§ Exercise directions:
Which regressor classes does the California housing notebook below import, and from which module does each come?

# California housing dataset regression with decision trees 

In this notebook, we'll use [decision trees](http://scikit-learn.org/stable/modules/tree.html) and [ensembles of trees](http://scikit-learn.org/stable/modules/ensemble.html) to estimate median house values on Californian housing districts using scikit-learn and [XGBoost](https://xgboost.readthedocs.io/en/latest/).

First, the needed imports. 

In [None]:
%matplotlib inline

import numpy as np
from sklearn import datasets, __version__
from sklearn.model_selection import train_test_split
from sklearn.tree import DecisionTreeRegressor
from sklearn.ensemble import RandomForestRegressor
from xgboost import XGBRegressor
from sklearn.metrics import mean_squared_error

import matplotlib.pyplot as plt
import seaborn as sns
import graphviz
sns.set()

## Data

In [None]:
chd = datasets.fetch_california_housing()

In [None]:
test_size = 5000

X_train_all, X_test_all, y_train, y_test = train_test_split(
    chd.data, chd.target, test_size=test_size, shuffle=True)

X_train_single = X_train_all[:,0].reshape(-1, 1)
X_test_single = X_test_all[:,0].reshape(-1, 1)
     
print()
print('California housing data: train:',len(X_train_all),'test:',len(X_test_all))
print()
print('X_train_all:', X_train_all.shape)
print('X_train_single:', X_train_single.shape)
print('y_train:', y_train.shape)
print()
print('X_test_all', X_test_all.shape)
print('X_test_single', X_test_single.shape)
print('y_test', y_test.shape)

In [None]:
X_train = X_train_single
X_test = X_test_single

#X_train = X_train_all
#X_test = X_test_all

## Decision tree

### Learning

In [None]:
%%time

max_depth = 3
dt_reg = DecisionTreeRegressor(max_depth=max_depth)
dt_reg.fit(X_train, y_train)

In [None]:
if X_train.shape[1] == 1:
    plt.figure(figsize=(10, 10))
    plt.scatter(X_train, y_train, s=5)
    reg_x = np.arange(np.min(X_train), np.max(X_train), 0.01).reshape(-1, 1)
    plt.plot(reg_x, dt_reg.predict(reg_x), lw=4, c=sns.color_palette()[1],
             label='decision tree')

§ Stored data:
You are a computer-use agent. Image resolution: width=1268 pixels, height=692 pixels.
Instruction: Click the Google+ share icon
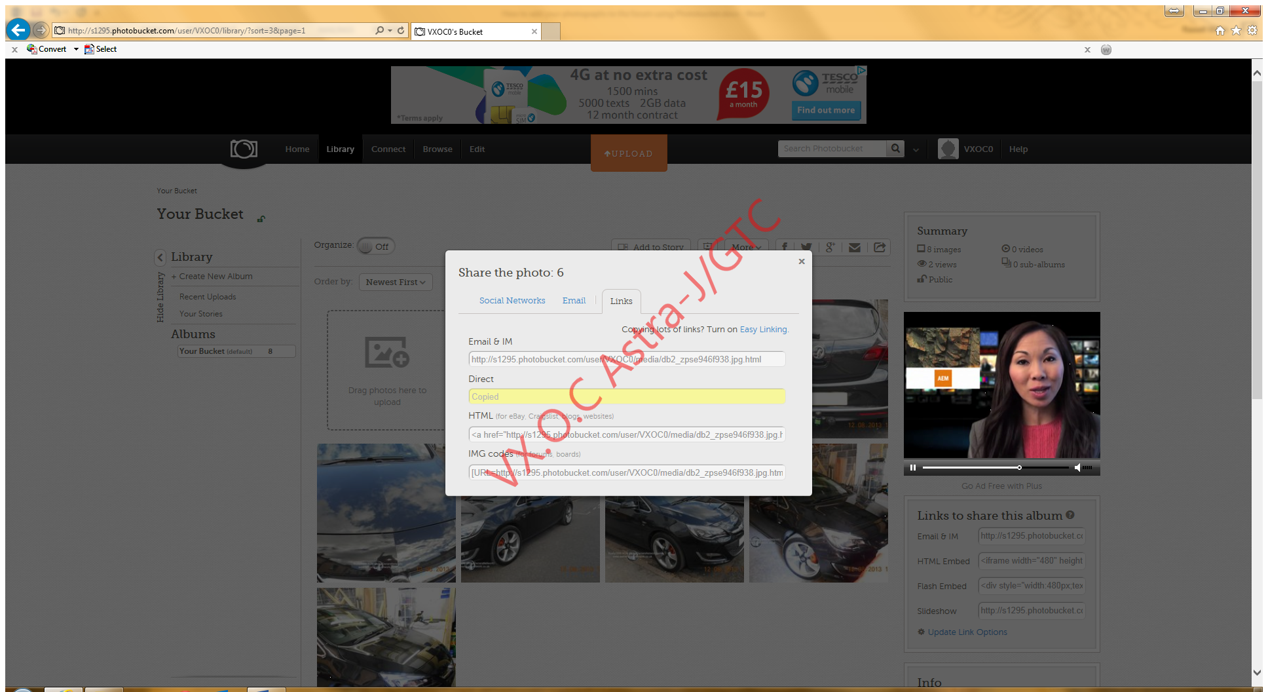tap(830, 247)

§ Written answer:
- DecisionTreeRegressor, from sklearn.tree
- RandomForestRegressor, from sklearn.ensemble
- XGBRegressor, from xgboost